Letho favored her with a blank stare, saying nothing.

“Letho Ferron, please report to the elevator at the end of the hallway. Your presence is required in the sleepers’ den.”

“Let’s go,” he said, turning to leave. He didn’t wait for Thresha’s response.

Shrugging, Thresha followed this strange automaton that seemed to have replaced Letho.

****

Letho stood at the entrance of the sleepers’ den. The hologram deck hummed to life, and a three-dimensional representation of an old man appeared before him. Before Letho could say a word, the man spoke.

“Our time is short, and there is much that I must convey to you, so I will do my best to keep it brief. My name was Chancellor Elan Steigen. I am responsible for all that is transpiring now.”

“I’ve seen your name before,” Letho said. “You issued the official decree on the Fulcrum recall.”

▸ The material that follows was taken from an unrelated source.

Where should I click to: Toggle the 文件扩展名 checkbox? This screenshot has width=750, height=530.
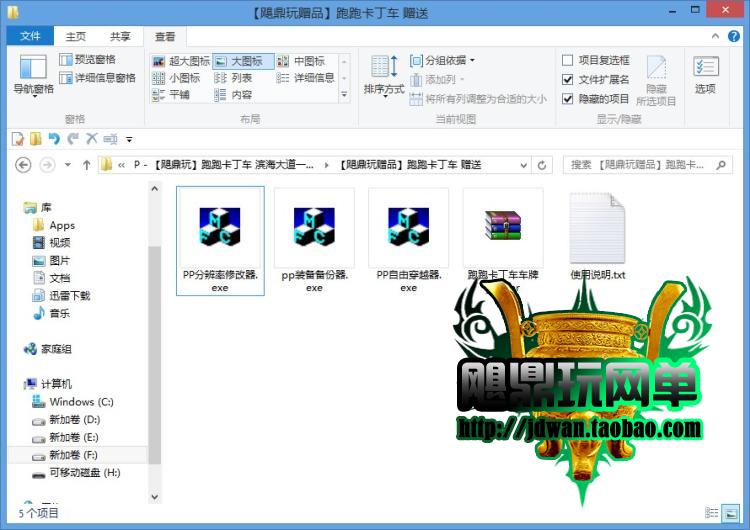point(568,80)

“Please, let me finish. Even now the citizens of this city are fighting for their lives. The fate of the Eursan race hangs in the balance. The man known as Elan Steigen no longer exists. Abraxas killed him. I am a virtual construct, a copy of his mind that exists only in the computer attached to his pod. The people in these pods are business leaders, politicians, engineers, doctors, artists. Long ago, when the world began to fall to ruin, when the resources that powered our cities began to run dry, those with enough influence, money, or desirable skills were placed in stasis in the pod bays you see before you. The hope was that we could preserve the tenets of our culture, the vast collective knowledge of the Eursan race. In this vulnerable form we needed protectors, people to keep our machines running so that we could maintain order. So we manipulated the genetic code of the people that chose not to board the Fulcrum stations. We molded them into creatures with strong backs and resistance to diseases and the elements. And we enfeebled their minds so that we could control them. Under our command they walled off our city, making it inaccessible to outsiders.